Matera und Altamura

Blick über die Altstadt von Matera

Matera liegt direkt hinter der Grenze Apuliens zur Basilikata und gehört damit eigentlich nicht mehr zum Thema dieser Beitragsreihe. Da wir die Stadt aber von Apulien aus, zusammen mit dem apulischen Altamura, besichtigt haben, möchte ich es doch hier vorstellen. Das UNESCO-Weltkulturerbe und die europäische Kulturhauptstadt von 2019 ist ein ganz außergewöhnlicher Ort. Die karstige Hochebene der Murgia, auf der die Stadt liegt, verfügt über unzählige Höhlen und Vertiefungen im Fels (die sog. Sassi), die seit Jahrhunderten Wohnraum für die Menschen Materas darstell(t)en.

Schon in der Jungsteinzeit lassen sich erste Belege für eine auch zahlenmäßig größere menschliche Besiedlung der Region um Matera finden. Mit der normannischen Eroberung 1043 begann die Blütezeit der Stadt, auch da es zum Königssitz der normannischen Könige Siziliens auf dem Festland wurde. Erst etwa ab Mitte des 17. Jahrhunderts vollzog sich ein schleichender Niedergang der Stadt, der durch den Roman Carlo Levis 1944, Christus kam nur bis Eboli, nationale Aufmerksamkeit erfuhr. Mitte des 20. Jahrhunderts lebten noch über zehntausend Menschen in den Sassi, meist ohne Strom und fließend Wasser. Daher wurden während der 1950er und ’60er Jahre moderne Wohnblocks errichtet und die Bewohner umgesiedelt, was wiederum zum allmählichen Verfall der Sassi und Teilen der Altstadt führte.

Erst der Tourismus rettete Matera vor dem Verfall und Menschen ziehen wierder zurück in die historischen Sassi und Wohnungen, richten sie her und tragen dazu bei, diese einmalige Kulisse für die Zukunft zu erhalten. Auch Hollywood und der italiensiche Film haben Matera als Kulisse entdeckt und neben Pier Paolo Pasolinis berühmten Film das Matthäusevangelium wurden hier auch Szenen für Mel Gibsons Passion Christi 2004, Wonder Woman 2017 oder den Bondfilm Keine Zeit zu sterben gedreht.

Normalerweise stelle ich immer einzelne, besondere Gebäude vor, die einen Besuch lohnen, bei Matera ist jedoch die gesamte Altstadt als Kunstwerk zu sehen, für die man sich wirklich Zeit nehmen sollte. Ob man zusätzlich einzelne Sassi besichtigt, die Chiesa San Giovanni Batista, den romanischen Dom oder das Castell ist jedem selbst überlassen.

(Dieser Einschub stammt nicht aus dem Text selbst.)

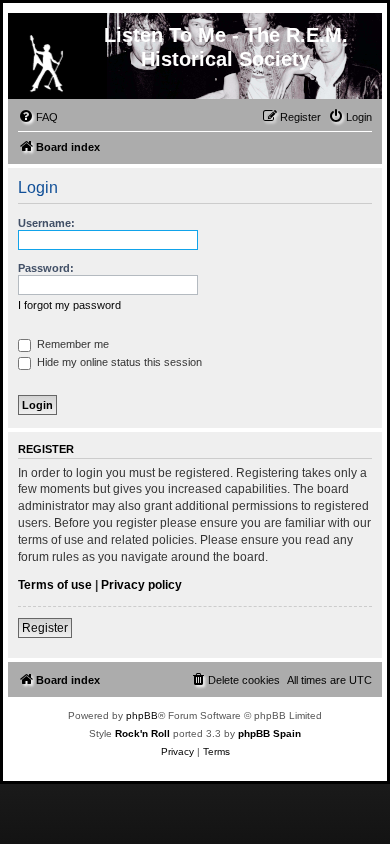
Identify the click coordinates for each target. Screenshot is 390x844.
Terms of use (55, 585)
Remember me (71, 344)
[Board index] (46, 59)
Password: (46, 268)
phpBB (142, 715)
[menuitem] (38, 117)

Nur knapp 20 Kilometer nördlich von Matera liegt die Stadt Altamura, ebenfalls noch im Karstgebiet der Murgia. Bereits in der Frühantike besiedelt, legten die Peutekier hier eine Akropolis an, die sog. Hohe Mauer gab der Stadt bis heute ihren Namen Altamura. Nach der Zerstörung im 9. Jahrhundert nach Christus gab erst Kaiser Friedrich II. 1230 die Neugründung der Stadt in Auftrag. Aus dieser Zeit stammt auch die Hauptsehenswürdigkeit Altamuras.

Die Kathedrale von Altamura ist die einzige im Auftrag Friedrichs II. erbaute Kirche Apuliens. Der ab 1232 begonnene Bau wurde leider durch ein schweres Erdbeben 1316 zerstört, der unter Karl von Anjou vollzogene Wiederaufbau schuf dann jedoch eines der schönsten Kirchenportale Apuliens. Dieses spätromanische Portal zeigt Szenen aus dem Leben Chrsti und ist alleine einen Besuch wert. Das Kircheninnere weist leider kaum noch Relikte der Romanik und Frühgotik auf, sondern wurde vor allem während des 17. bis 19. Jahrhundert stark verändert.

Einen Blick sollte man auch auf das kleine Kirchlein San Nicola dei Greci werfen, das zeitgleich zur Kathedral entstand und ein Taufbecken des 13. Jahrhunderts sowie mehrere schöne Skulpuren des 16. Jahrhunderts enthält.